§ Work order: Start at the line below containing "This screenshot has width=395, height=297." and stop at the line containing "Select the Sent folder in sidebar". Repeat every line of that stretch exactly, and nothing outside it.

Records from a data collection
------------------------------

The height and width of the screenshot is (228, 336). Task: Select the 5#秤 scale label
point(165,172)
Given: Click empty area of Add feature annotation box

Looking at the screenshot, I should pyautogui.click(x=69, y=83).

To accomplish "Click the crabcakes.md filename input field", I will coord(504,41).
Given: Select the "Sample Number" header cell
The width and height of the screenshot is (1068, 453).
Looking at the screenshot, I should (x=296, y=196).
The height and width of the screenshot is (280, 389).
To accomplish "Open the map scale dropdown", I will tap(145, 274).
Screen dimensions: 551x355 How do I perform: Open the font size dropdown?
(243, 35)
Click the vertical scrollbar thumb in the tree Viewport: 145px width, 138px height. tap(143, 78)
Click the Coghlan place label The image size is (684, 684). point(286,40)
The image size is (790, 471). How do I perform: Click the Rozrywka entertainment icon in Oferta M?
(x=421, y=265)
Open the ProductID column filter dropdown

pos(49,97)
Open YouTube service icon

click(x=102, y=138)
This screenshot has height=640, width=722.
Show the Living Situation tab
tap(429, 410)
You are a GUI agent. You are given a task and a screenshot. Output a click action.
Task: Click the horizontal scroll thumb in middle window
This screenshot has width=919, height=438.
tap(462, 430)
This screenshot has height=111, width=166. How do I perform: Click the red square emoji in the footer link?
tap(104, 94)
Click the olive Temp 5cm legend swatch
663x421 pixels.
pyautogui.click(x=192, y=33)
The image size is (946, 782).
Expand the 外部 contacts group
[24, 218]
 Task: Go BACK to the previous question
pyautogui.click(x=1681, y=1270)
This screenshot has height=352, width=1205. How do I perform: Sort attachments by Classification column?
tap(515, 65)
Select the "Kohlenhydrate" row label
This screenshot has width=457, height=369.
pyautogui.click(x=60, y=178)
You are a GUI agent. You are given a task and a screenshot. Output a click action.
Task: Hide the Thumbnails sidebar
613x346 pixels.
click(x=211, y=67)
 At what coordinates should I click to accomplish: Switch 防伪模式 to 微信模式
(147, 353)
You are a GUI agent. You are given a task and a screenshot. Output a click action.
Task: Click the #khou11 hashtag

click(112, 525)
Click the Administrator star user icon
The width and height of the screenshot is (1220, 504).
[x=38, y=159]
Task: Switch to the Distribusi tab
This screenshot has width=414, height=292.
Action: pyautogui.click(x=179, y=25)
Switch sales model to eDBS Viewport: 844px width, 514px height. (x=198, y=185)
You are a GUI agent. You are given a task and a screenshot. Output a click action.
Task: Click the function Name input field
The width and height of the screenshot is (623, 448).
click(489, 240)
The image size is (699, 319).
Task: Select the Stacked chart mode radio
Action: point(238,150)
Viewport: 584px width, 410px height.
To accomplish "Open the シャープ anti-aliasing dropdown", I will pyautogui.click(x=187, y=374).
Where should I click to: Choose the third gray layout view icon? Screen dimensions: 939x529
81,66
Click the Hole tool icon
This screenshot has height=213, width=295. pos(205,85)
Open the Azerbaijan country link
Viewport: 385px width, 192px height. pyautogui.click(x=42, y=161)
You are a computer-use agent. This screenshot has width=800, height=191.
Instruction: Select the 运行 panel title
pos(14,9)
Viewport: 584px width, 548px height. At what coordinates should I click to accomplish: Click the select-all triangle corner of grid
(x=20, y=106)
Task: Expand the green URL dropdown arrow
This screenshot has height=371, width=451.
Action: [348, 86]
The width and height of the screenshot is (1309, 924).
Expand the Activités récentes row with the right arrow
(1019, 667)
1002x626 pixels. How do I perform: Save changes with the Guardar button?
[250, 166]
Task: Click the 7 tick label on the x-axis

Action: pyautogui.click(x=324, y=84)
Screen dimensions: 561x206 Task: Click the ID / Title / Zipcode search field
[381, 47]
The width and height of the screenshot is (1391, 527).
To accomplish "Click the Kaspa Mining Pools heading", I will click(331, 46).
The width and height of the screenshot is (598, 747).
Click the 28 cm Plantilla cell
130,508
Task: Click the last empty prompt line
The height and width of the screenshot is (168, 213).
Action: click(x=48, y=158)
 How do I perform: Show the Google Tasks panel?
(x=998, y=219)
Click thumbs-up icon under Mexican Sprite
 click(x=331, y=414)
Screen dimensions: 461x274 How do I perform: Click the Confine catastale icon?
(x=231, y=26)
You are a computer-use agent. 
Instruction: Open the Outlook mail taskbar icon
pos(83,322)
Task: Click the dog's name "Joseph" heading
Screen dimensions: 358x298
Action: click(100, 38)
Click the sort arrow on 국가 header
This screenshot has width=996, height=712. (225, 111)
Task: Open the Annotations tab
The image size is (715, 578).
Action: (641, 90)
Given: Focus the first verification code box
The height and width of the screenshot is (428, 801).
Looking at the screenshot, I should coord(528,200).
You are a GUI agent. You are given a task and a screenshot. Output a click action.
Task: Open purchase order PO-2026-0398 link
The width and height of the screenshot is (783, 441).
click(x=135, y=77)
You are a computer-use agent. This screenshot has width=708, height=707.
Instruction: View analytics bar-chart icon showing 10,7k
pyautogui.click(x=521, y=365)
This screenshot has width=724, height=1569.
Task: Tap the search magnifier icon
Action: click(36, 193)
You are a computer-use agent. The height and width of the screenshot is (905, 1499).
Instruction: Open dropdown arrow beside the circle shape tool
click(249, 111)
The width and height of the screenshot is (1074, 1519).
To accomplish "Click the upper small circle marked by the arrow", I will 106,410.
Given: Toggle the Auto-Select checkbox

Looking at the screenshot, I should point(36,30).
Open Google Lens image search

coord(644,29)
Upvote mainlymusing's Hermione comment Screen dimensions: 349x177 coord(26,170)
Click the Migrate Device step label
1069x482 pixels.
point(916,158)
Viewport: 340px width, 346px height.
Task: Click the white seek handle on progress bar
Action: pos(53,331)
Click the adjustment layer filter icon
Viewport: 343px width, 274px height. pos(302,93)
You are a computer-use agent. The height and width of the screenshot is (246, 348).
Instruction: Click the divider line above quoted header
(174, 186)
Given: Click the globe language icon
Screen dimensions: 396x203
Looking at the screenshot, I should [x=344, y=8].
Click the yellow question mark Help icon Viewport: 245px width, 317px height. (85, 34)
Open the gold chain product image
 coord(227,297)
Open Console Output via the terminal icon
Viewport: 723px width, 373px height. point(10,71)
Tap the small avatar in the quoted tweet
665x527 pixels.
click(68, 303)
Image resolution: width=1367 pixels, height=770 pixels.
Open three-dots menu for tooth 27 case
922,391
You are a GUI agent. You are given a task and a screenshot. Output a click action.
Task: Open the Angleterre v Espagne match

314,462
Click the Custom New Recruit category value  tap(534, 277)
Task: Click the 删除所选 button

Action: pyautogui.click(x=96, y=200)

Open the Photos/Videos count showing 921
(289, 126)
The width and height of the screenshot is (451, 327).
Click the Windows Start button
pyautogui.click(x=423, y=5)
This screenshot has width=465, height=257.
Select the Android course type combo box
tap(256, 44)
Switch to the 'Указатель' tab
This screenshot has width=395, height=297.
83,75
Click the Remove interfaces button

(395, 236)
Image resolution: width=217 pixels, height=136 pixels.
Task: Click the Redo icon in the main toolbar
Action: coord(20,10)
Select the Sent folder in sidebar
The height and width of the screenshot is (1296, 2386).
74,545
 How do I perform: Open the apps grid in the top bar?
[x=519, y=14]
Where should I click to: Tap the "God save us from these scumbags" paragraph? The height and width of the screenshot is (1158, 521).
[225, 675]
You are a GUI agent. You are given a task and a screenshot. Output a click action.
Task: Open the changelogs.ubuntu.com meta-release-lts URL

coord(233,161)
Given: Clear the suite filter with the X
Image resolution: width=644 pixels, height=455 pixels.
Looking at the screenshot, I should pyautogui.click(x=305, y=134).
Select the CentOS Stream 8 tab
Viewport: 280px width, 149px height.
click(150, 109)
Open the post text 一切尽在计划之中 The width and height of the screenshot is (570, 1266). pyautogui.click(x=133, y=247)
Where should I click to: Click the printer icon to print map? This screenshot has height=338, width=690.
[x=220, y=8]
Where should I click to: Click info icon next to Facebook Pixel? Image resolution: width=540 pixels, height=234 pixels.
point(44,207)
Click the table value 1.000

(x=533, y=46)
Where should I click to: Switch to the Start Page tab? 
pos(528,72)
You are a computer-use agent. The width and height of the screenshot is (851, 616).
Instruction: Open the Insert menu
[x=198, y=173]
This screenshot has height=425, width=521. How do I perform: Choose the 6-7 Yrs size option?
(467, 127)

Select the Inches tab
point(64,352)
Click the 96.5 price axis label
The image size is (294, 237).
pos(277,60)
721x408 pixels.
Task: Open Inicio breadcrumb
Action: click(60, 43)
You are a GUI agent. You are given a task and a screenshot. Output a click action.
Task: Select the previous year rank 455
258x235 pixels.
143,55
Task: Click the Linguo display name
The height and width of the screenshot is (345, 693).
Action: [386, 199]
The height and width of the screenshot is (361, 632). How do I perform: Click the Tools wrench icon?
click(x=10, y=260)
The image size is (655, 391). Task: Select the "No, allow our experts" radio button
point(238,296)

------------------------------

§ Task response:
This screenshot has width=395, height=297.
83,75
Click the Remove interfaces button

(395, 236)
Image resolution: width=217 pixels, height=136 pixels.
Task: Click the Redo icon in the main toolbar
Action: coord(20,10)
Select the Sent folder in sidebar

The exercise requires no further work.